Open TJM opened 3 years ago
@TJM When secrets are mounted to the pod they are decoded inside the container. See here for more info: https://kubernetes.io/docs/concepts/configuration/secret/#consuming-secret-values-from-volumes
Are you seeing a specific issue that's caused by having cacerts mounted as secrets?
Thanks for responding @tsiddique
I actually found out that I can use stringData:
instead of data:
and then I don't need to base64 encode the certs and deal with the 9 mile long lines. I can just use the filename.pem: |
(and indent the PEM cert), like so...
apiVersion: v1
kind: Secret
metadata:
name: trusted-certs
namespace: sonarqube
stringData:
corp_ca.pem: |
-----BEGIN CERTIFICATE-----
MIIEazCCA1OgAwIBAgIQJD/j6/TMSJdDUuqpjc4N2DANBgkqhkiG9w0BAQsFADBF
MRQwEgYKCZImiZPyLGQBGRYEQ29ycDEWMBQGCgmSJomT8ixkARkWBkRBVklUQTEV
...
uw66QU23YySllRVRhRAQKrIWldZTzJma4NC+Upt+hQ==
-----END CERTIFICATE-----
Still, there is nothing secret about CA Certs, as they are public keys.

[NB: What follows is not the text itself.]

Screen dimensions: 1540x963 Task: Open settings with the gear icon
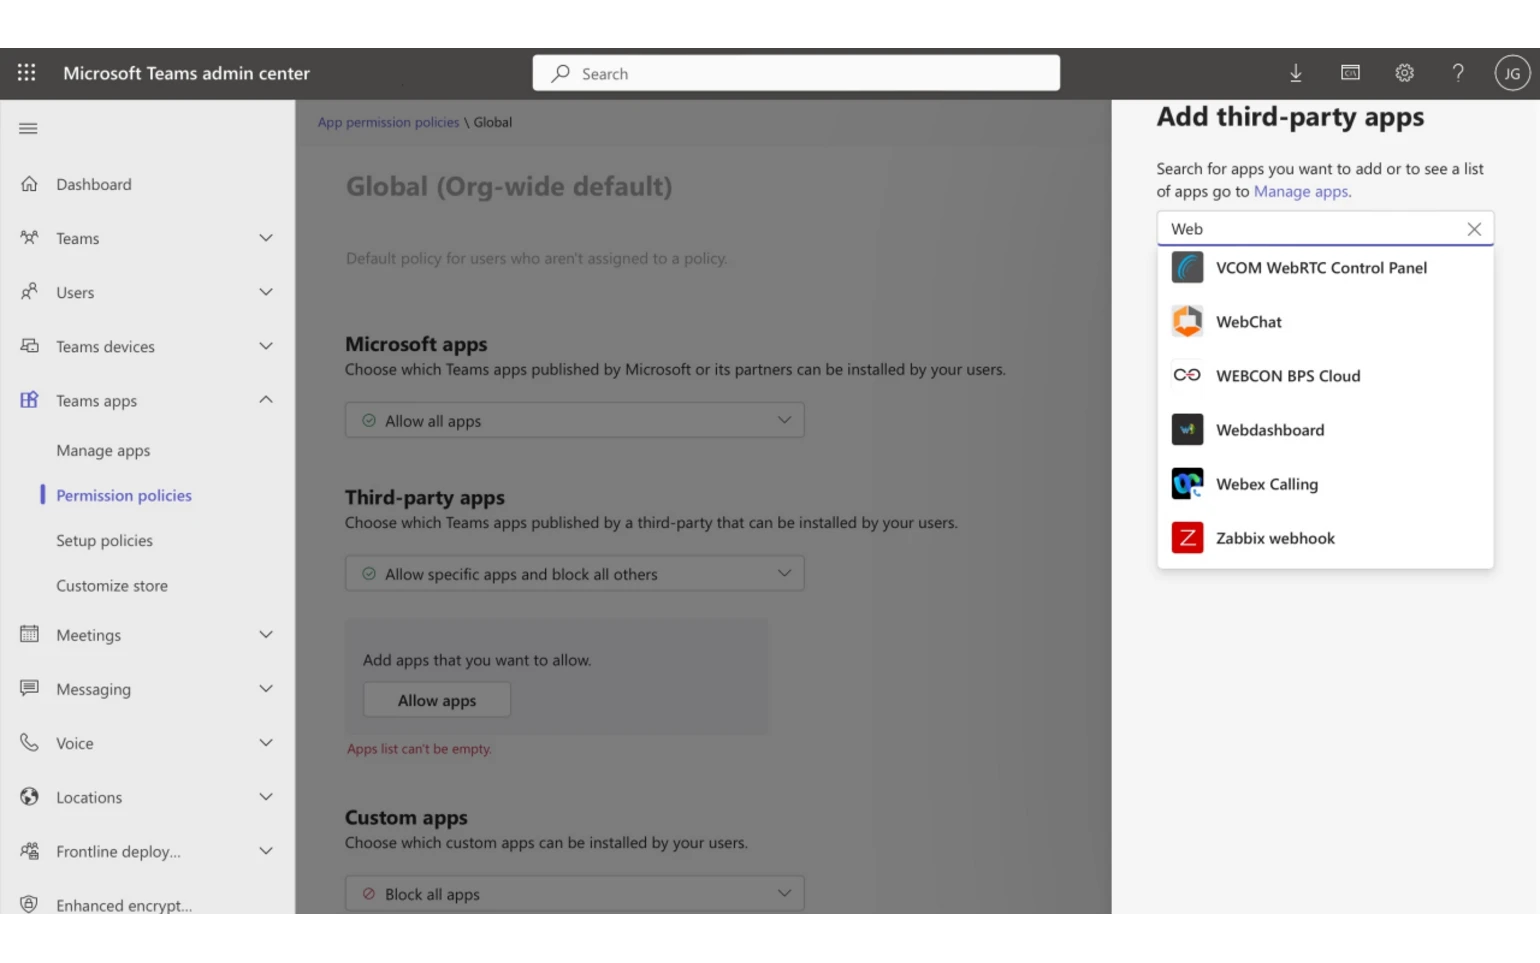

They could just as easily be added as a configMap. It was mostly a suggestion for a future improvement, add the capability to mount a configMap instead of a secret for the cacerts.
While I really do appreciate that you built the ability to mount the cacerts into the charts. I would have preferred if you had used a "ConfigMap" instead of a "Secret" as secrets have to be base64 encoded, which just makes them a PITB to deal with.
Any objections to offering the ability to use a ConfigMap instead of a Secret here?